Platelets, well-known regulators of hemostasis and thrombosis, have been implicated in playing an essential role in inflammation and immunity[5, 7]. Activated platelets shed granules and microparticles which contain a variety of adhesive molecules and immunomodulatory factors, resulting in the localized recruitment of immune cells under shear. Abnormal platelet activation (microparticle presence, P-selectin expression, and increased circulating aggregates) has been documented in MS patients. A recent gene microarray study revealed that the platelet αIIbβ3 receptor was transcriptionally upregulated in MS chronic lesions. Perhaps RTL may modulate the pathophysiological role that platelets play in neurodegenerative diseases such as MS.
A number of platelet ligands and pathways have been identified that negatively regulate platelet function. For instance, recent studies have shown negative regulatory roles for the platelet ligands semaphorin 3A, histone H1, thrombospondin-1, and low-density lipoprotein. Our current study provides evidence that RTL, in addition to serving as a platelet ligand, may serve to negatively regulate agonist-induced platelet function, as evidenced by the fact that RTL down-regulated platelet aggregation to collagen. Moreover, our study provides evidence that RTL inhibits occlusive thrombus formation on collagen-coated surfaces under physiologically relevant pressure gradients.

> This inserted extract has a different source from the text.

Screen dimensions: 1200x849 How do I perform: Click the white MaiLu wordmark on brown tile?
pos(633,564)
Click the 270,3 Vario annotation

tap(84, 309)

Among various platelet surface RTL-receptors, one potential candidate we identified was CD40, a co-stimulatory molecule that regulates lymphocyte signaling upon antigen presentation. CD40 is known to contribute to the initiation, activation, and amplification of immune responses. CD40-CD40 ligand (CD40L, or CD154) interactions are well described in MS, as CD40L+ T cells are known to be greatly increased in MS patients[29, 30]. Moreover, CD40 is expressed on platelets and APCs, but not T cells, in accord with the peripheral blood populations we have shown to bind RTL. We therefore tested the hypothesis that CD40 was the platelet receptor for RTL. Our preliminary findings demonstrated that purified platelets from CD40-/- mice bind to RTL at the same level as compared to platelets from wild type mice (unpublished observations, AI and OJTM), arguing against a role for CD40 as an RTL-receptor on mouse platelets. Our future efforts will be focused on identifying the putative RTL-receptor on peripheral blood platelets. The characterization of the molecular mechanisms by which RTL binds to peripheral blood cells may better the understanding of the pharmacokinetics of RTL drug delivery as well as the further development of RTL for therapy in autoimmune diseases.